Spring break makeup days cause backlash, ire from Wake parents
Posted March 9, 2015
Cary, N.C. — Wake County parents and students are, once again, upset at a decision by the Wake County Public School System to makeup missed school days due to recent snow storms.
Doing so will disrupt many pre-scheduled plans, parents and students wrote on the petition.
“My family carefully made plans for spring break considering possible make up days, which did not include March 24 and 25 on the school calendar,” wrote Kim Singleton of Raleigh. “Excused absences will not help my son in his college prep classes make up lost time. We followed the calendar, and now that the school board is going back on its word, we will either have to forfeit thousands of dollars to change plans to stay home so our son won't fall behind, or we can just go and know he'll have scramble and perhaps miss out on course content.
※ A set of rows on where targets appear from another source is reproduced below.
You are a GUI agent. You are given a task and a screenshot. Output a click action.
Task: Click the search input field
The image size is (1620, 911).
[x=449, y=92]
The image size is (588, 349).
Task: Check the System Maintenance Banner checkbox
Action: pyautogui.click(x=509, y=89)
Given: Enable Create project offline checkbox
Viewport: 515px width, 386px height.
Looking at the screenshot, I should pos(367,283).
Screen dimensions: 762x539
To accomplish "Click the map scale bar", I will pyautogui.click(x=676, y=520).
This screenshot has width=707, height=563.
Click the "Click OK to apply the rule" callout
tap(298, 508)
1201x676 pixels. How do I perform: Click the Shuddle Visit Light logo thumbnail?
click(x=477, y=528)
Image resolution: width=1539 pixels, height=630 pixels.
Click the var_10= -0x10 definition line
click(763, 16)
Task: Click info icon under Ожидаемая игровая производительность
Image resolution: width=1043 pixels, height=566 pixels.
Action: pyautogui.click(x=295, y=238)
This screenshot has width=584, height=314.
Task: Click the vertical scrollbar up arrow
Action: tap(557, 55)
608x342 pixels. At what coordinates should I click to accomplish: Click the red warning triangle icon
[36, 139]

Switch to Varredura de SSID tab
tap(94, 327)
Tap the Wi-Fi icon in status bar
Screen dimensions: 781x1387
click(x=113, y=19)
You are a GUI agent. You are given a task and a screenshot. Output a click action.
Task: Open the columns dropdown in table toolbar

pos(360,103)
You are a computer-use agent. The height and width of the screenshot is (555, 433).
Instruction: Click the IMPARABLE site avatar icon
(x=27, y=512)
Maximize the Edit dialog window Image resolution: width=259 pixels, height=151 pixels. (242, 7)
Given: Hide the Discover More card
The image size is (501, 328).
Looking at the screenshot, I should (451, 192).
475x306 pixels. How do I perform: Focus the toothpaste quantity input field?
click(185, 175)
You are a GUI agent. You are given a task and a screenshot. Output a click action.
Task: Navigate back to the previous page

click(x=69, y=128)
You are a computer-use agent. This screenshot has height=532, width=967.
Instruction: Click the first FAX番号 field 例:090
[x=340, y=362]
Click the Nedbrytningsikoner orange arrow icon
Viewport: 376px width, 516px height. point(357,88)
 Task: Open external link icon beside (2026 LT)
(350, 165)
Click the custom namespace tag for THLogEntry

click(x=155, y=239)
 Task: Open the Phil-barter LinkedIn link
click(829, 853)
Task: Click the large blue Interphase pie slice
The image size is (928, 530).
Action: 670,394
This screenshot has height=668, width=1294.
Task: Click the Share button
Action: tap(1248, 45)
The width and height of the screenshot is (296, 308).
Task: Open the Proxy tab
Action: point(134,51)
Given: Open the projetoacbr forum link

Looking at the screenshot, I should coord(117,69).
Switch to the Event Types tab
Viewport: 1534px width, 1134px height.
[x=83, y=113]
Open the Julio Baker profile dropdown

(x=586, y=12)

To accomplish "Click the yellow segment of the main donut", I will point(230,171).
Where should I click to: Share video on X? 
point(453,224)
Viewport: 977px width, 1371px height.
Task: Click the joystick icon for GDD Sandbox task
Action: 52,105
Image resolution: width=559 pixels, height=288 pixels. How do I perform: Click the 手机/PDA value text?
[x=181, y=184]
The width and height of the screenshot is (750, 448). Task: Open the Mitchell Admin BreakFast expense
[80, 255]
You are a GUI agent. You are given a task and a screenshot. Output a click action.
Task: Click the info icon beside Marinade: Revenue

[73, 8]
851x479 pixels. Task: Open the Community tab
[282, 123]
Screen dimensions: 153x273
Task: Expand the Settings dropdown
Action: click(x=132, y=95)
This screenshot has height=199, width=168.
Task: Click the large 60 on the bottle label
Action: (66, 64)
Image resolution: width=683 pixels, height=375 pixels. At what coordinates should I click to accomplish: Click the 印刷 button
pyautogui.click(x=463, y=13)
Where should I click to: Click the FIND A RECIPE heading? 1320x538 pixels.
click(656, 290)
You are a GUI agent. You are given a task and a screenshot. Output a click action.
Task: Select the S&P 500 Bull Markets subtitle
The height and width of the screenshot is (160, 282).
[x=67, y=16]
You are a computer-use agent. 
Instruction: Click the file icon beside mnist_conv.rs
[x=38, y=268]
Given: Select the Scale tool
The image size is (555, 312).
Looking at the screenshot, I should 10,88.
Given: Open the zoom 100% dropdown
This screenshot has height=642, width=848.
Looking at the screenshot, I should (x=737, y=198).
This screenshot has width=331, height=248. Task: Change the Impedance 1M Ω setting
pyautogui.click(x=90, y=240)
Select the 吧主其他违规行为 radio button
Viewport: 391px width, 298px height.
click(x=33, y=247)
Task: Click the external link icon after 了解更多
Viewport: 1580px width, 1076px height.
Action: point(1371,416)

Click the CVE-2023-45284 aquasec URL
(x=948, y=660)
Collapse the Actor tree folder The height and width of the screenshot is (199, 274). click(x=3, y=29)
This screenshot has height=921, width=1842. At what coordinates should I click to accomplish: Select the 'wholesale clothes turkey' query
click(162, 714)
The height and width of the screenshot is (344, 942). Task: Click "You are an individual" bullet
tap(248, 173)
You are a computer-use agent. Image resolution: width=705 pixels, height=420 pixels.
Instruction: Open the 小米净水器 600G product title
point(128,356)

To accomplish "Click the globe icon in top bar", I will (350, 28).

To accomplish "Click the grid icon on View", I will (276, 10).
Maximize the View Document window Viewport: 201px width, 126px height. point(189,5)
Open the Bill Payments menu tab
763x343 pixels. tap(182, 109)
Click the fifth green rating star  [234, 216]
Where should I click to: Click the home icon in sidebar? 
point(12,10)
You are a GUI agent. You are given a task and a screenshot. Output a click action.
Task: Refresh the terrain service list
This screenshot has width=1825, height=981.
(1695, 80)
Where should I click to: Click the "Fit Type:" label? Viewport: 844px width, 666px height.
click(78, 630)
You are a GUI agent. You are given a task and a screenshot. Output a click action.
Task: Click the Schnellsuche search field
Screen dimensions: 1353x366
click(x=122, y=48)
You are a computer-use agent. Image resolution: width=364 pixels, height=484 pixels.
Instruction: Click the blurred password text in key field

Families should not have to make these decisions at this late date.”
District officials said Monday that students and staff will not be penalized for missing those days, and that they’re working to ensure teachers will not be punished for missing work. Seniors with exam exemptions – those with good grades who have missed less than three days of school – will not have their exempt status changed if they miss spring break classes. Teachers with spring break plans will not have to pay the $50 fee for their substitute teacher, school officials said.
“We recognize many parents make plans for spring break,” school board Chairwoman Christine Kushner said in a statement on Saturday. “But we also appreciate many more children will be right here at home and could take advantage of the only available stretch of quality instructional time left on this year’s calendar. We trust parents will make the best decisions for their families.”
The decision, announced on Saturday, comes after the district boasted on its Twitter account that makeup days would not include spring break. School board members originally planned to use two Saturdays, one in April and another in May, along with Good Friday, to makeup snow days from Feb. 25-27.
District leaders wouldn’t say Monday if the social media message was sent in error, or should not have been sent at all. In response, they said the district will review their communications efforts and look for areas of improvement.
"I will readily say that we need to take a look at both our processes and our messaging to make sure that we are providing greater level of consistency for our families," said Cathy Moore, the district's deputy superintendent for school performance.
Making up snow dates has been a headache for the district in recent weeks. Monday’s backlash comes one week after parents and students took to social media to voice their frustrations over an initial plan to use Good Friday as a makeup day.
“If people had problems with the make-up days of Good Friday and (two) Saturdays, likely they would miss one day,” wrote Mark Nordberg of Apex. “If they have spring break plans they will miss (three) so there is a bigger impact. (Three) distributed makeup days means fewer people would miss all (three) make up days. Plus make up days in April and May are easier to plan for than (a two) week notice. Also, more people are going to be "around" on a normal weekend than would be over a scheduled vacation week.”
Wake schools previously announced that students will attend a full day of school on March 6 and April 17, both former early-release days, to makeup snow days from Feb. 17-20.
The district’s traditional calendar – created two years in advance – lists June 9-11 as makeup dates. Officials said when they used last year’s June make-up dates, they didn’t work because state tests were already given and seniors had already graduated. School officials added that they will reevaluate makeup dates for next school year.
“Our students have lost a huge amount of time in the past month, and there just aren’t any good options left for recovering that much instruction,” Superintendent Jim Merrill said in a statement on Saturday. “It’s a tough situation for everyone – teachers, parents and students – and we are trying to make the best of it.”